Emotional Jim McGuinness recalls deaths of two of his brothers: 'I held his hand and told him I loved him'
Former Donegal manager Jim McGuinness has spoken about two family tragedies that turned his life upside down and ultimately made him into the successful person he is today.
McGuinness, currently working as part of the Glasgow Celtic backroom team, has seen two of his brothers pass away in tragic circumstances.
On Friday's Late Late Show, McGuinness talked passionately about both brothers - Charles and Mark - and the brotherly bond they shared while they were alive.
Jim was just 12 when he witnessed the death of his older brother Charles, who passed away from a heart defect when he was just 16.
"We heard a shout from his room and ran in to see what was going on. He had a heart condition and there was no trace of it ever before," said McGuinness.
"He was somebody who I felt was really, really cool and someone I looked up to. He was a beautiful looking boy and had a great manner about him, great work ethic, cared a lot about his appearance and worked real hard in the family business. And he was a great footballer and I really looked up to him from that point of view."
Brave McGuinness told of the panic when he heard his brother Charles shout for help on that fateful night back in 1986.
"It was just a shout and from that moment it was just panic to try and see what we could do and get people there to try sort it out," added McGuinness.
"It was a moment in your life when your life is going along in a certain direction and all of a sudden you're jilted and you are gong in a different direction. In many respects it was like a sledge hammer. I was 12 and you are never the same person again.
"All of a sudden you're life just changes and you are weak and you are vulnerable.

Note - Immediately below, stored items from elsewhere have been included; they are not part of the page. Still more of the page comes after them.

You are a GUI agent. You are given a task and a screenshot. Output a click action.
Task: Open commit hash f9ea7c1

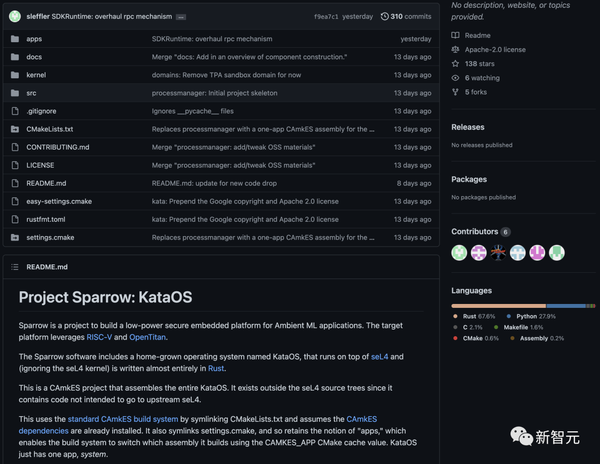click(327, 16)
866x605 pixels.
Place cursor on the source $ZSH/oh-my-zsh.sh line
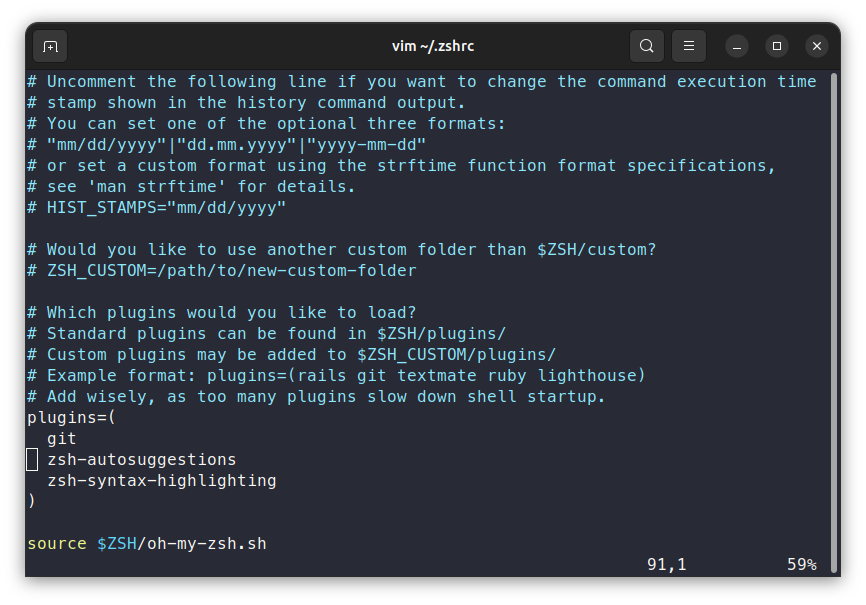coord(146,543)
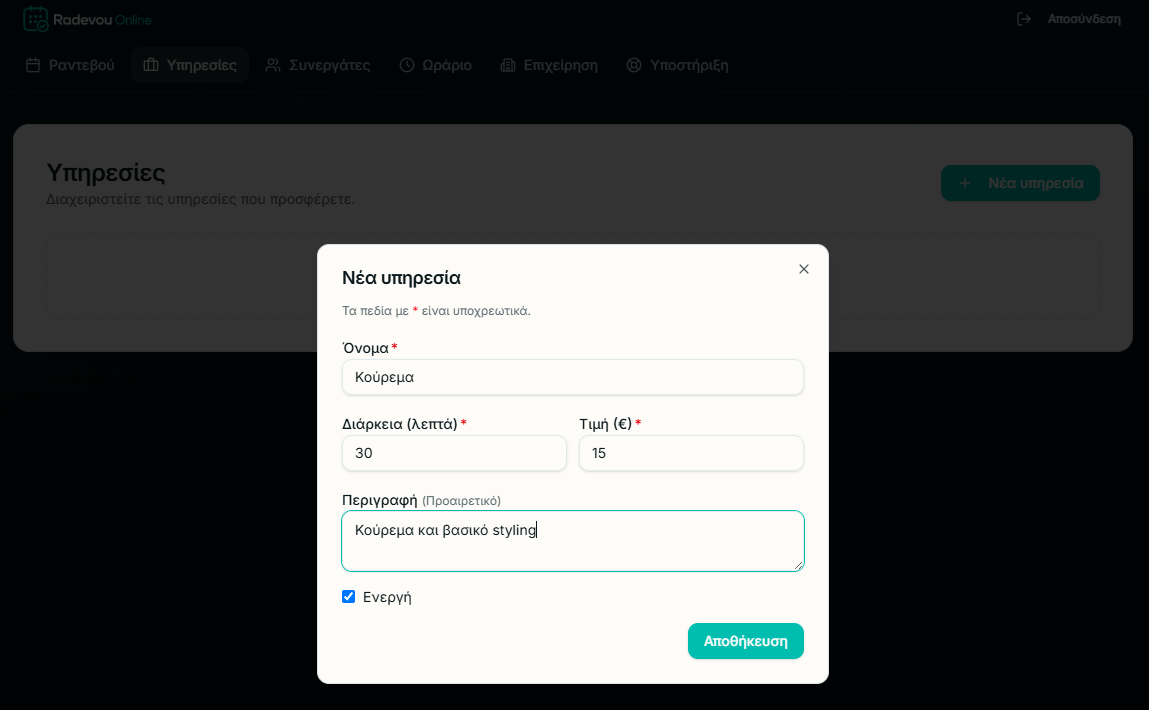This screenshot has width=1149, height=710.
Task: Click the people icon beside Συνεργάτες
Action: click(x=273, y=65)
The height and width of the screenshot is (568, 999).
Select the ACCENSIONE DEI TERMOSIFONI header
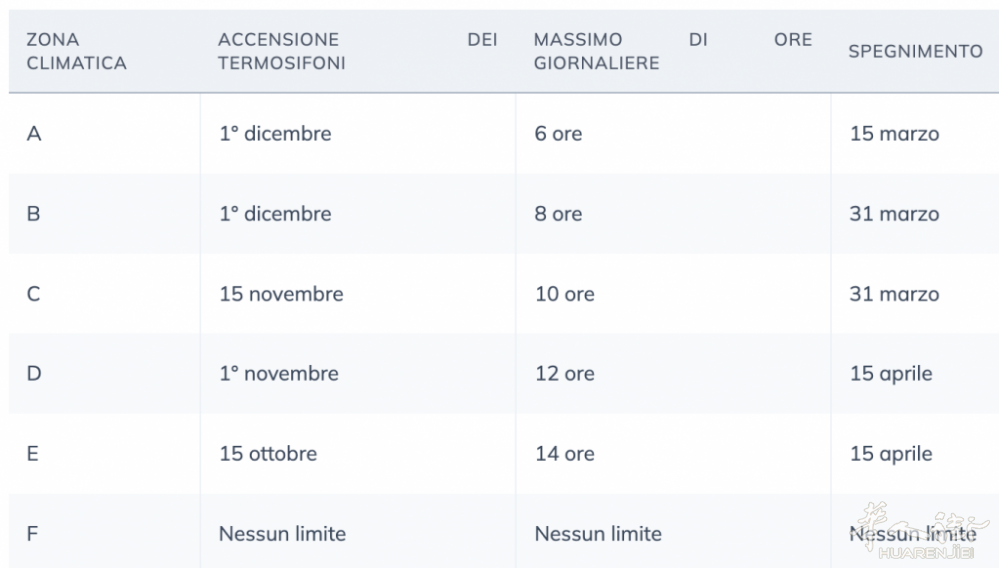click(357, 51)
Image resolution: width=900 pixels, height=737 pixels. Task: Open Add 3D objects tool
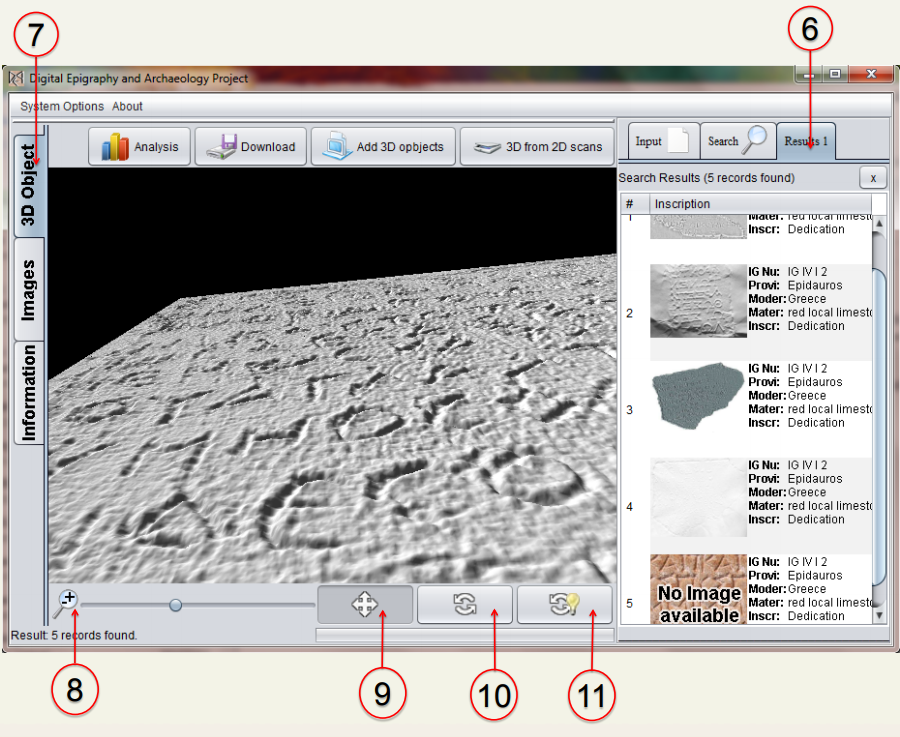click(x=385, y=147)
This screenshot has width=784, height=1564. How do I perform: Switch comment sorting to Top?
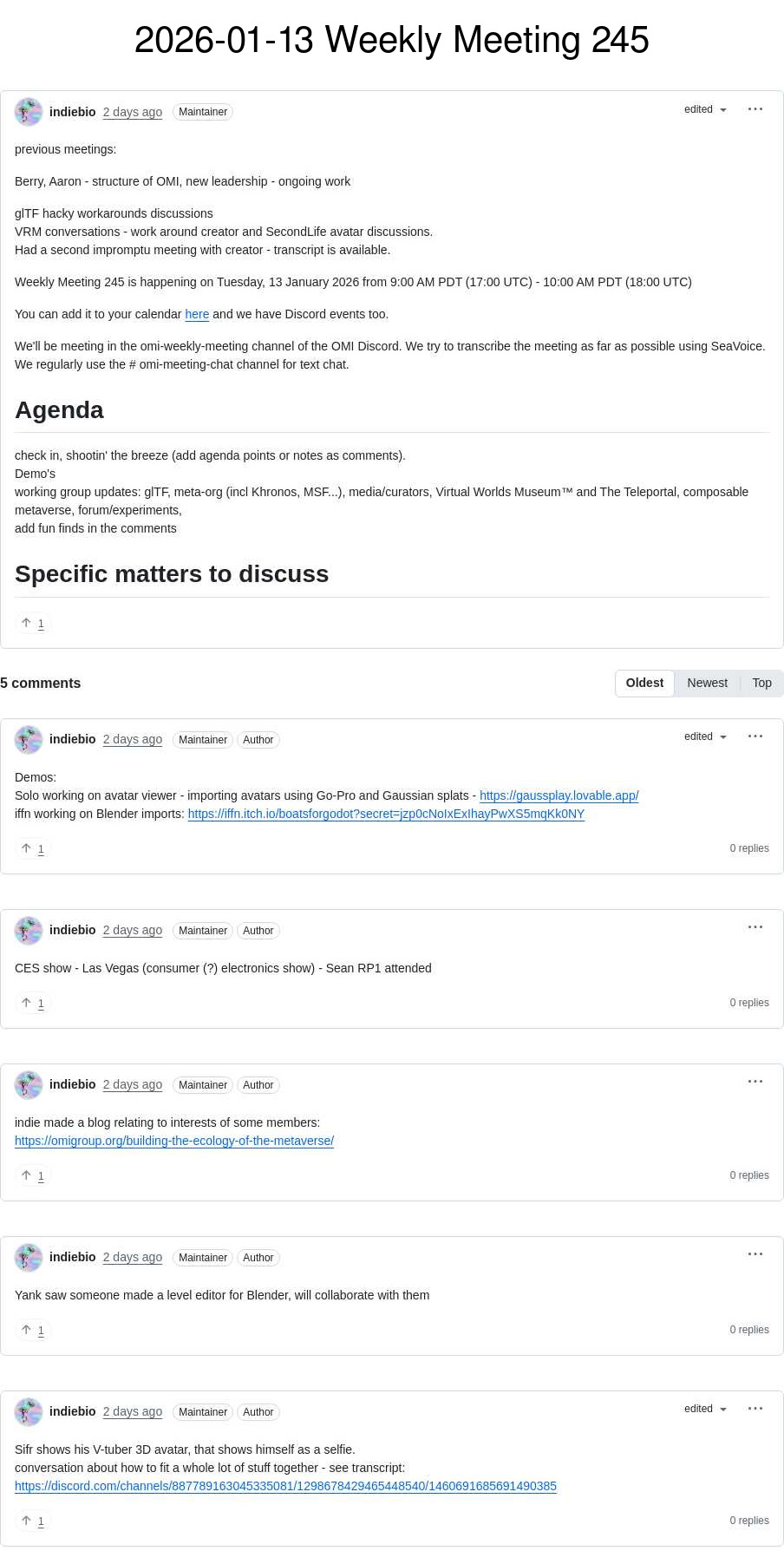[761, 683]
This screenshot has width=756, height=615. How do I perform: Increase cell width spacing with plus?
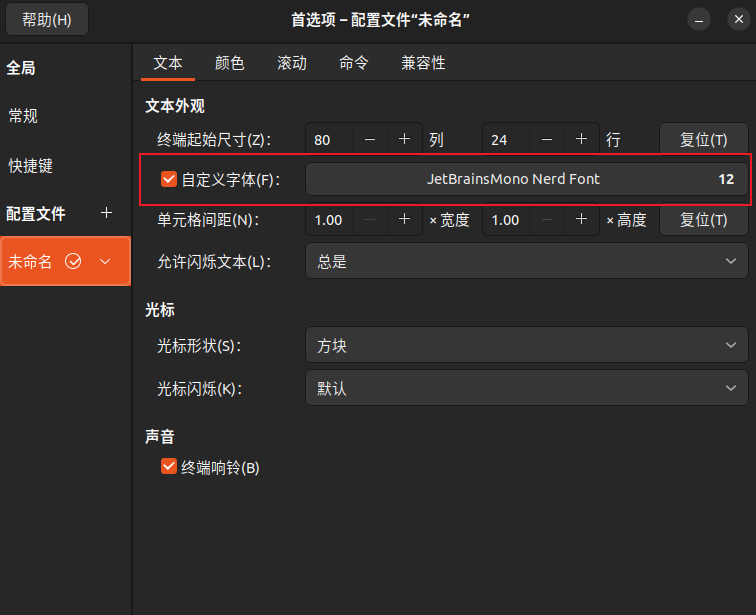click(405, 220)
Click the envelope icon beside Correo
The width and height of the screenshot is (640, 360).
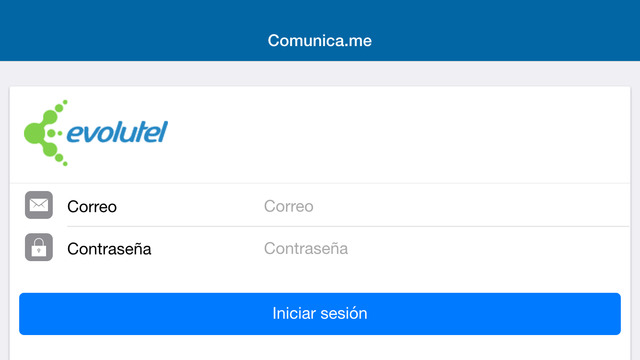click(x=39, y=205)
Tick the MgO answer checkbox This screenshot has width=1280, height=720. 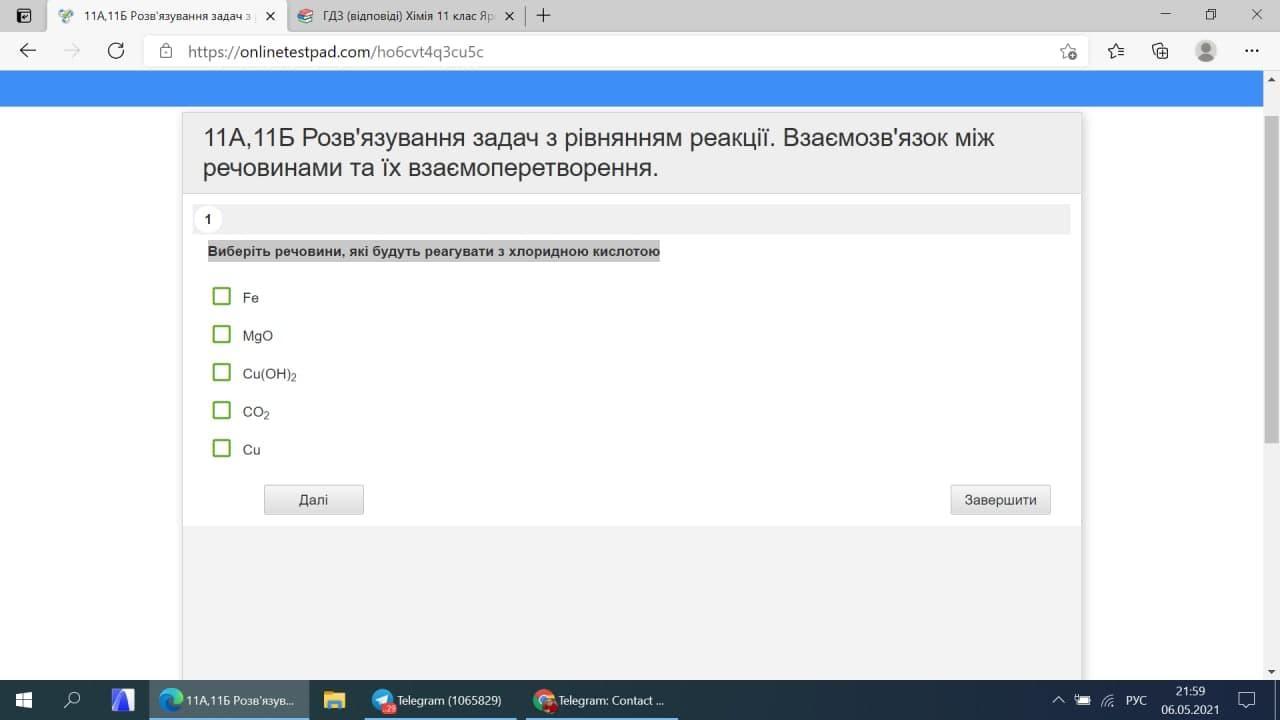coord(222,334)
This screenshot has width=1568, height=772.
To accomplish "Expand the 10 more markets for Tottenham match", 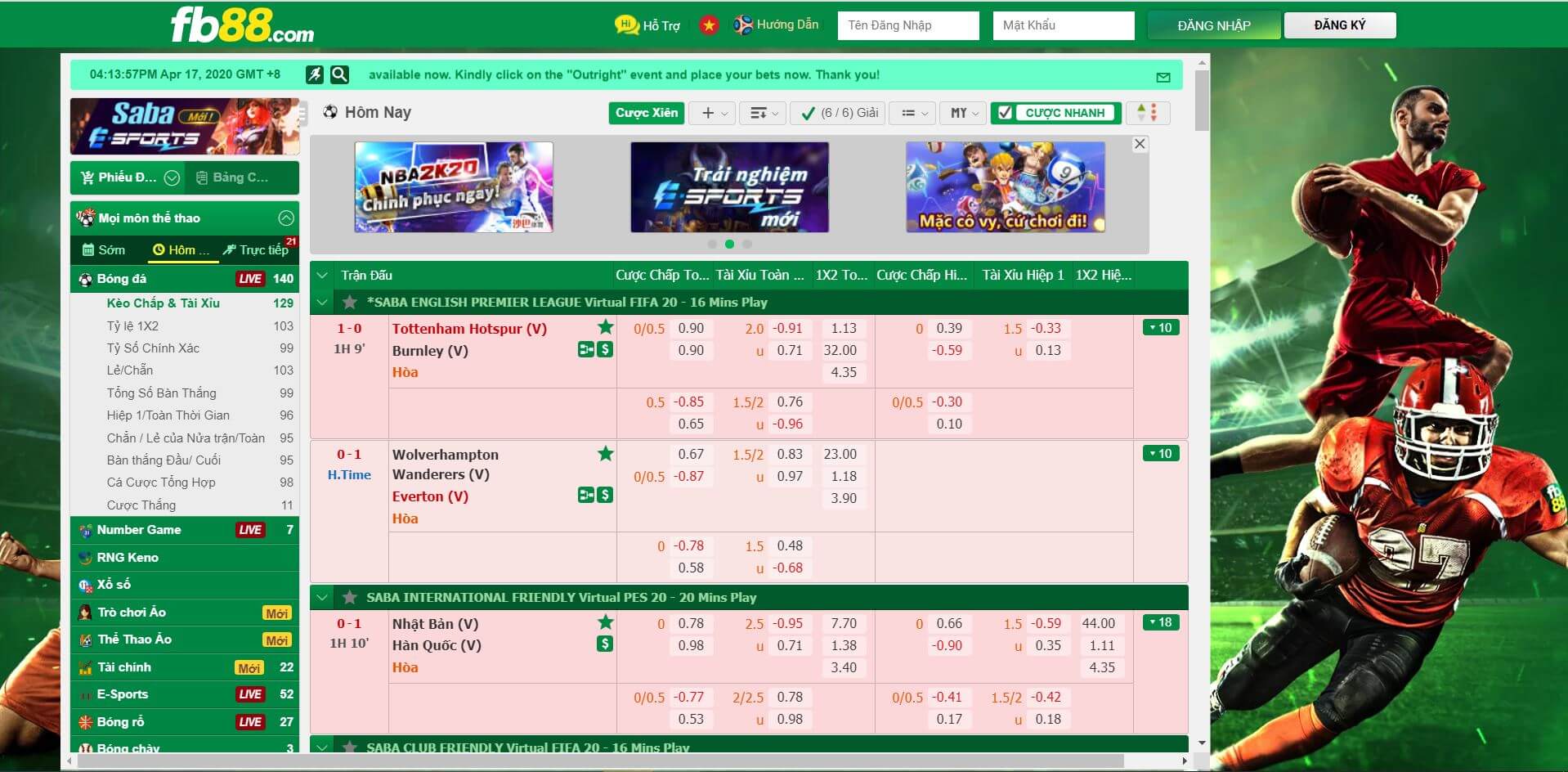I will (1160, 328).
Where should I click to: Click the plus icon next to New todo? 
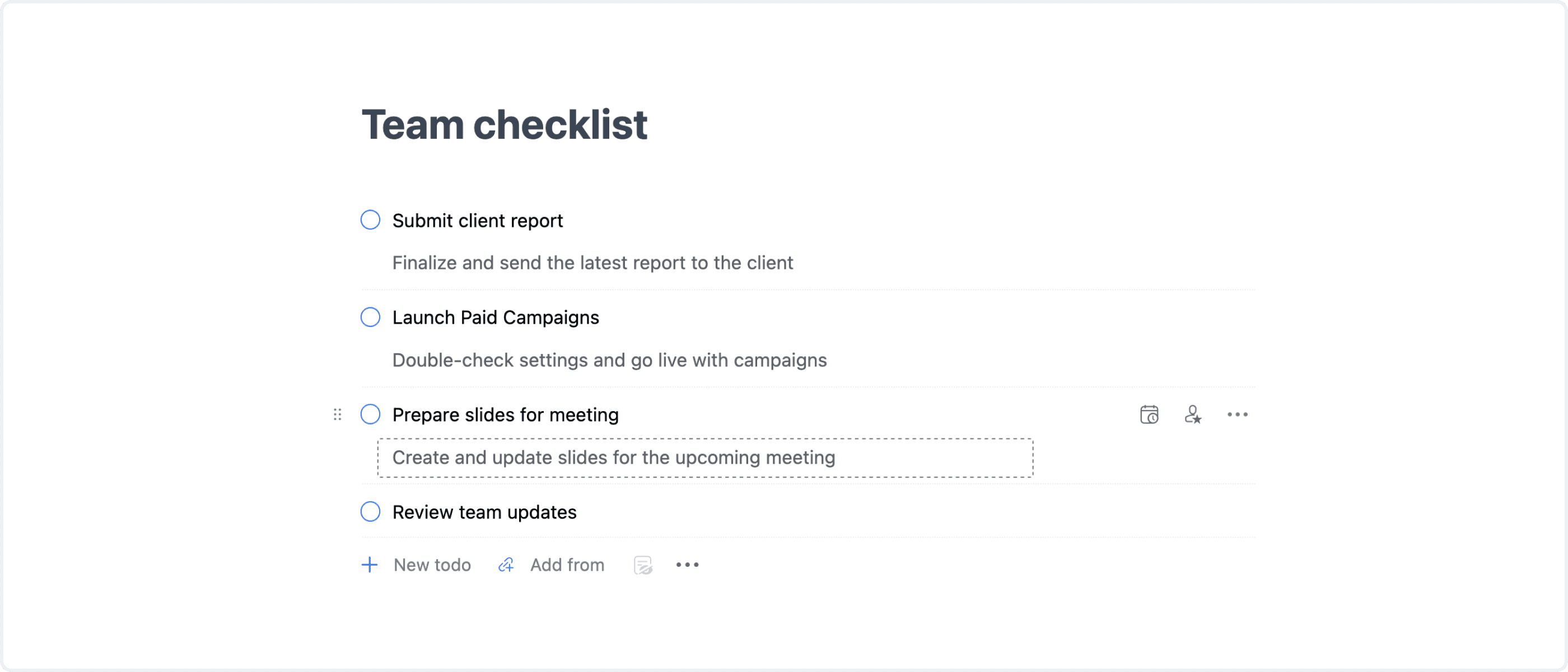click(x=370, y=565)
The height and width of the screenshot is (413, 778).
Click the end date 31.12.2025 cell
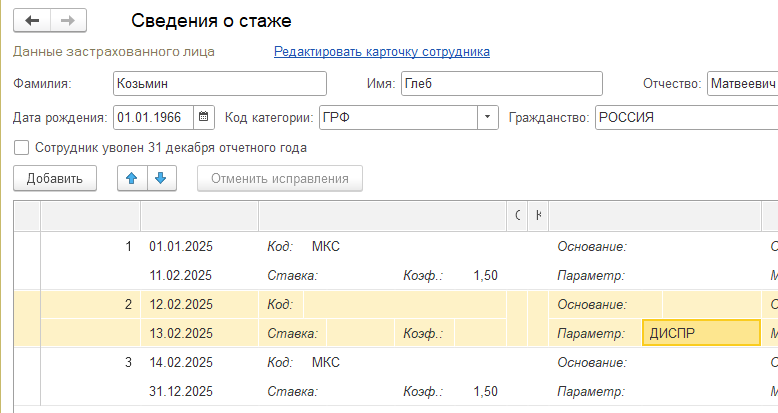tap(180, 390)
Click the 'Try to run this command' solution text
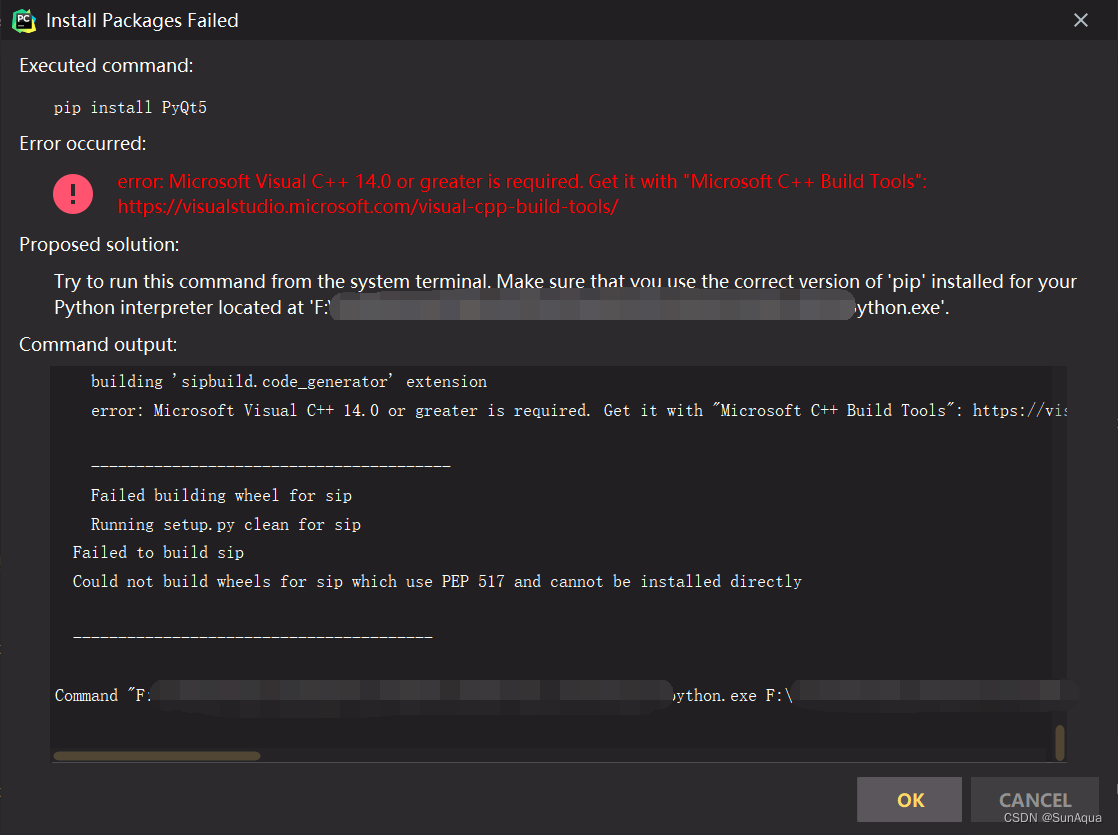The image size is (1118, 835). coord(565,281)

You try to make sense of it and all I wanted to do was make things right for my mother and father.
"There are people going through this all over Ireland right now. We are trying to make sense of it all and you just can't. You play it around in your mind over and over and over again and there is no answer. You have got to endure it and live through it."
It was a moment, McGuinness admits, that he will never get over but was the catalyst for a change in thinking that would lead him to a successful career in Gaelic Football.
"I used to always sit beside the fire. I remember sitting watching the TV and some of Charles' friends were in which was fantastic for my parents, people calling and keeping his memory alive. That's a really important thing," continued McGuinness.
"And one of them, I think it might have been Eoin McConnell, said it's terrible because he would have been a sure thing for the county minors. I remember just them words and I remember staring at the television and I kept saying 'I am going to do that'.
"From that moment on that is how I started living my life."
McGuinness was true to his word and a career in football soon followed but more tragedy was to come his way in 1998 when a second brother, Mark, passed away following a road accident.
Mark McGuinness was driving Jim to Dublin airport as the latter was due to catch a flight to New York to play for Donegal when their car collided with a truck. Mark was killed instantly.
"I remember thinking the truck was out of control and the car was tossed like a matchbox. I held his hand, stared into his eyes and told him I loved him," said Jim.
"I was the youngest, then Mark and then Charles. When Charles passed away we (him and Mark) became very very tight. He was absolutely fanatical about me, fanatical about football, fanatical about Donegal and Glenties and so we were best friends.
"He looked after me, he sent more money down to college for me, kept me going and did everything he could for me."